Cap 33 – Moisés abençoou todas as tribos de Israel antes da sua morte. O Senhor veio de Sinai, resplandeceu sobre Israel, com milhares dos seus santos, o qual como rei sobre todos, deu a Lei para a congregação de Jacó, que todos estavam seguros aos seus pés e foram instruídos. As tribos receberam bênçãos materiais em sua localização. Israel é bem aventurado, pois, o Senhor é Deus pessoal que tem uma relação que cuida e abençoa acima das outras nações.

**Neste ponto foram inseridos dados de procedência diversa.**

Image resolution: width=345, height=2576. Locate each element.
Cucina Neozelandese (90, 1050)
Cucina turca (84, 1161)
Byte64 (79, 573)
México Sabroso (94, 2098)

Cap 34 – Moisés subiu ao monte Nebo, avistou toda a região que Israel herdaria, o qual o Senhor prometeu aos seus antepassados. Então, morreu na terra de Moabe conforme a palavra do Senhor. O próprio Senhor sepultou em um vale perto de Baal Peor, o qual ninguém soube a localização do seu sepulcro. Morreu com 120 anos com vigor e saúde. Houve um pranto de 30 dias pela morte de Moisés. Josué cheio do Espírito de sabedoria, pois Moisés colocou as mãos sobre ele, em razão disso, a autoridade foi transferido para Josué, o povo obedecia-o conforme o Senhor tinha ordenado por Moisés. Não pareceu nenhum profeta como Moisés que falava face a face com o Senhor e ainda que manifestasse tantos sinais, prodígios e maravilhas aos olhos de Israel.